## Dataset rows
::::::

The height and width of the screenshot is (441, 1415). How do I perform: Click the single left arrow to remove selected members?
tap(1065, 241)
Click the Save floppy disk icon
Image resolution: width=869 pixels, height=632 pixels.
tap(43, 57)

::::::

Can you transcribe every line of the entries above word for word?

## Exercise solution
The height and width of the screenshot is (441, 1415). How do I perform: Click the single left arrow to remove selected members?
tap(1065, 241)
Click the Save floppy disk icon
Image resolution: width=869 pixels, height=632 pixels.
tap(43, 57)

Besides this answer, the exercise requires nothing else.